> Exercise goal
The answer is all of the entries below, repeated exactly and free of pictures.

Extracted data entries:
§ §

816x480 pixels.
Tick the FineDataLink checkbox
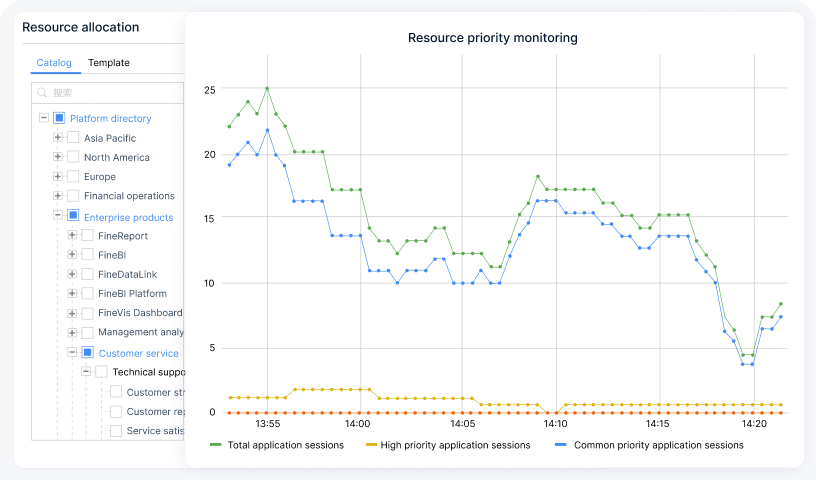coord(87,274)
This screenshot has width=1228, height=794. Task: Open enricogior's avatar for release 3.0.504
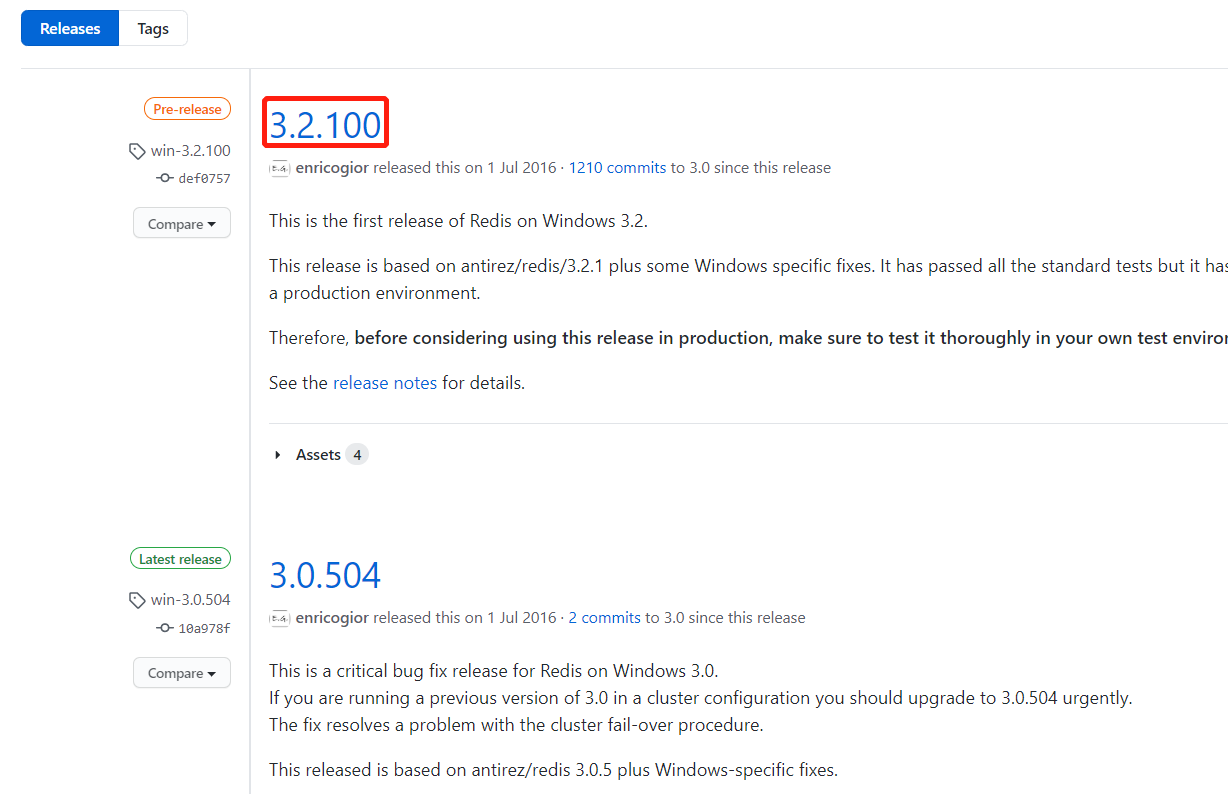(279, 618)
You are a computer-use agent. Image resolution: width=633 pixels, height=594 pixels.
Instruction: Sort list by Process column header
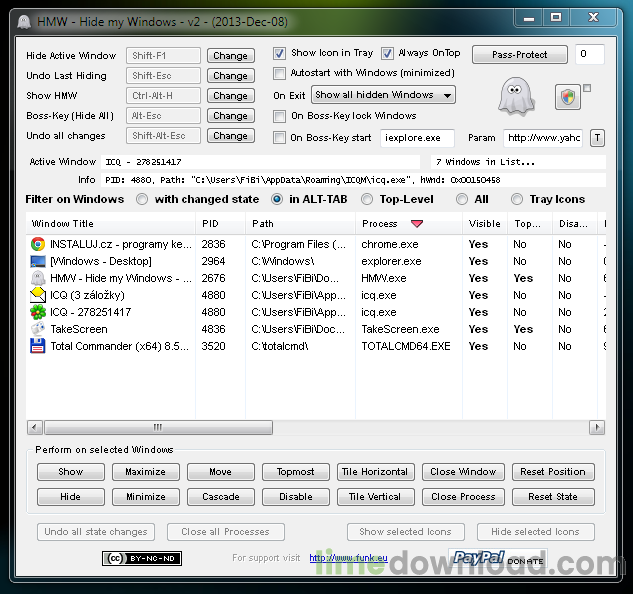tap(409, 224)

§ §

> Output for this exercise
816x480 pixels.
Tick the FineDataLink checkbox
coord(87,274)
This screenshot has width=1228, height=794. Task: Open enricogior's avatar for release 3.0.504
(279, 618)
You are a computer-use agent. Image resolution: width=633 pixels, height=594 pixels.
Instruction: Sort list by Process column header
tap(409, 224)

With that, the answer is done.